Подруги обменялись глубоким, испытующим взглядом.
— Вы намерены ответить на мой вопрос, сударыня? — спросила Летиция.
— То есть на ваше «если бы»? Если бы он и стал просить моей руки, то лишь из снисхождения.
— Вы опять увиливаете!
— Постойте, дорогая Летиция! Он просто-напросто проявил чуткость, чтобы не причинить мне боли.
— Иначе говоря, вы дали ему почувствовать, что это причинило бы вам боль.
— Друг мой! Позвольте прибегнуть к сравнению. И тогда, быть может, вам легче будет понять, чем я была во время нашей с ним беседы. Итак, представьте себе поплавок рыбака — он спокойно лежит на воде и, послушный малейшему движению удилища, готов либо погрузиться в воду, либо взвиться в воздух. Я была точно таким поплавком.
— У сравнений есть опасное свойство, — удовлетворяя того, кто к нему прибегает, оставлять слушателя в прежней неизвестности, — сказала Летиция. — Вы сами признали, что если бы он отважился сделать вам предложение, вы испытали бы тягостное чувство.
— Я была поплавком, поймите! Это самое точное сравнение: я была пассивна, как поплавок. Глядя на мою неподвижность, казалось, можно было заснуть. Но в любую минуту я могла бы исчезнуть в глубинах или, послушная удилищу, взметнуться в воздух. Ну, а рыбка — не клюнула!
— Хорошо, исходя из вашего сравнения, положим, что рыбка, — или рыбак, не знаю, кто из вас кем приходится… Но нет, вопрос слишком серьезный, чтобы играть в аллегории.
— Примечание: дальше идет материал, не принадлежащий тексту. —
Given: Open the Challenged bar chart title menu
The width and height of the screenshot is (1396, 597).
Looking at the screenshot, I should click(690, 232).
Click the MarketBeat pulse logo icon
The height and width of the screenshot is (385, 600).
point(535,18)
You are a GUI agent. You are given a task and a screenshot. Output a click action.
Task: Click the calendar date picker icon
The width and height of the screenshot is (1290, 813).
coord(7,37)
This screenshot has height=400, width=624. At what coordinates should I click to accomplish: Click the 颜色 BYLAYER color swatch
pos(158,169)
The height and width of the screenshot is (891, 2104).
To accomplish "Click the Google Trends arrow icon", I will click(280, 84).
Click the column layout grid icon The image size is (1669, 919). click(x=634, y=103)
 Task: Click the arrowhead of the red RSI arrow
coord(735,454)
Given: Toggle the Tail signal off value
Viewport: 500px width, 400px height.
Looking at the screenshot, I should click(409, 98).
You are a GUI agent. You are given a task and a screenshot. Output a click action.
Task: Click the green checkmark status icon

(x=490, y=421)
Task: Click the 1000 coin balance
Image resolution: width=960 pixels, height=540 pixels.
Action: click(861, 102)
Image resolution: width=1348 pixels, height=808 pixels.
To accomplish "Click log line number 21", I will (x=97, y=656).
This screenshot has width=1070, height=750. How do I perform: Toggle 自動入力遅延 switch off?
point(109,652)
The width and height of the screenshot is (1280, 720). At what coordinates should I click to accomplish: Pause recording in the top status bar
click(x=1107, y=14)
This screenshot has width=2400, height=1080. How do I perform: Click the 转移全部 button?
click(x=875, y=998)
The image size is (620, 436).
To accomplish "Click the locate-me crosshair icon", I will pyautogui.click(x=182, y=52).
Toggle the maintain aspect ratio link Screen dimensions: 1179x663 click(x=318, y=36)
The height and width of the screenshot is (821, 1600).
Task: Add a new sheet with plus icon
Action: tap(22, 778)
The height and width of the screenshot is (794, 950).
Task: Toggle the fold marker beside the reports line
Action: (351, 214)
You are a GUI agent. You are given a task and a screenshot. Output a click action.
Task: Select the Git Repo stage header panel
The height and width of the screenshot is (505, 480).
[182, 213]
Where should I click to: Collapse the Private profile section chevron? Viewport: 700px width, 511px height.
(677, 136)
Итак, вы хотя бы дали ему понять, что оценили его сдержанность?
— О да.
— И ничем не помогли ему эту сдержанность нарушить?
— Вспомните, Летиция, я была поплавком, всего лишь поплавком у рыбака!
Летиция ничего не ответила и только вздохнула.
Она была обескуражена; она чувствовала, что в Кларином сравнении таится какой-то смысл, но, как ни ломала голову, не могла до него добраться.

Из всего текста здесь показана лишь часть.